Exercise aim: Copy the items below verbatim, from the line containing "1075x1594 pixels. At" through the end of the items, with both of those lines included.
>> Start Given records
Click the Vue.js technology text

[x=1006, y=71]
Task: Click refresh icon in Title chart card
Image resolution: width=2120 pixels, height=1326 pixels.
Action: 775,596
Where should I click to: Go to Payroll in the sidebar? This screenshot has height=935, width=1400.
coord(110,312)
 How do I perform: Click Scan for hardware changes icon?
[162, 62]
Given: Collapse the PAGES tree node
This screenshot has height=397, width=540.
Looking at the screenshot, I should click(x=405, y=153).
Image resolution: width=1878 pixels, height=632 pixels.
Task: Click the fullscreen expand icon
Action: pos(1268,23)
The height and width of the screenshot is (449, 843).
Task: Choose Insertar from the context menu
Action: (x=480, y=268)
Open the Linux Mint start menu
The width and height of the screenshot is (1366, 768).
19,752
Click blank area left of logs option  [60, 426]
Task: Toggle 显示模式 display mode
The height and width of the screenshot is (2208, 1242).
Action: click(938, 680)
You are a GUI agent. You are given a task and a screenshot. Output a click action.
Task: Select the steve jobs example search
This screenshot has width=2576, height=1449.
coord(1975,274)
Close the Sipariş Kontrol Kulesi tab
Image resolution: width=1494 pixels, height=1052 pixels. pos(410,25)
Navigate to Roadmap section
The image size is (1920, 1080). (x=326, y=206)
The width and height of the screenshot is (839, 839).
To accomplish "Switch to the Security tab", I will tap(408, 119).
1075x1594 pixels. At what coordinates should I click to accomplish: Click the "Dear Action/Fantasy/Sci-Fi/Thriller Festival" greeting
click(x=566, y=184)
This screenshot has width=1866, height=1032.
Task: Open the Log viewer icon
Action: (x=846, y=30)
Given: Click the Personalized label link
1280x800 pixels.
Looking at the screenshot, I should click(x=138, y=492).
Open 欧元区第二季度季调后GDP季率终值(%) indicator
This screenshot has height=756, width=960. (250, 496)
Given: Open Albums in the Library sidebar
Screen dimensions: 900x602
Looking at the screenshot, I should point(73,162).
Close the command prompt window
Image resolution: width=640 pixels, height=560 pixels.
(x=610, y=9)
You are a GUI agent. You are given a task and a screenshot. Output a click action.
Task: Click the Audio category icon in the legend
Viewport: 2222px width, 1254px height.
>> End Given records
Worked solution:
1075x1594 pixels. At what coordinates should I click to accomplish: Click the "Dear Action/Fantasy/Sci-Fi/Thriller Festival" greeting
click(x=566, y=184)
This screenshot has width=1866, height=1032.
Task: Open the Log viewer icon
Action: (x=846, y=30)
Given: Click the Personalized label link
1280x800 pixels.
Looking at the screenshot, I should click(x=138, y=492).
Open 欧元区第二季度季调后GDP季率终值(%) indicator
This screenshot has height=756, width=960. (250, 496)
Given: Open Albums in the Library sidebar
Screen dimensions: 900x602
Looking at the screenshot, I should point(73,162).
Close the command prompt window
Image resolution: width=640 pixels, height=560 pixels.
(x=610, y=9)
You are a GUI agent. You are given a task and a screenshot. Output a click action.
Task: Click the Audio category icon in the legend
Viewport: 2222px width, 1254px height.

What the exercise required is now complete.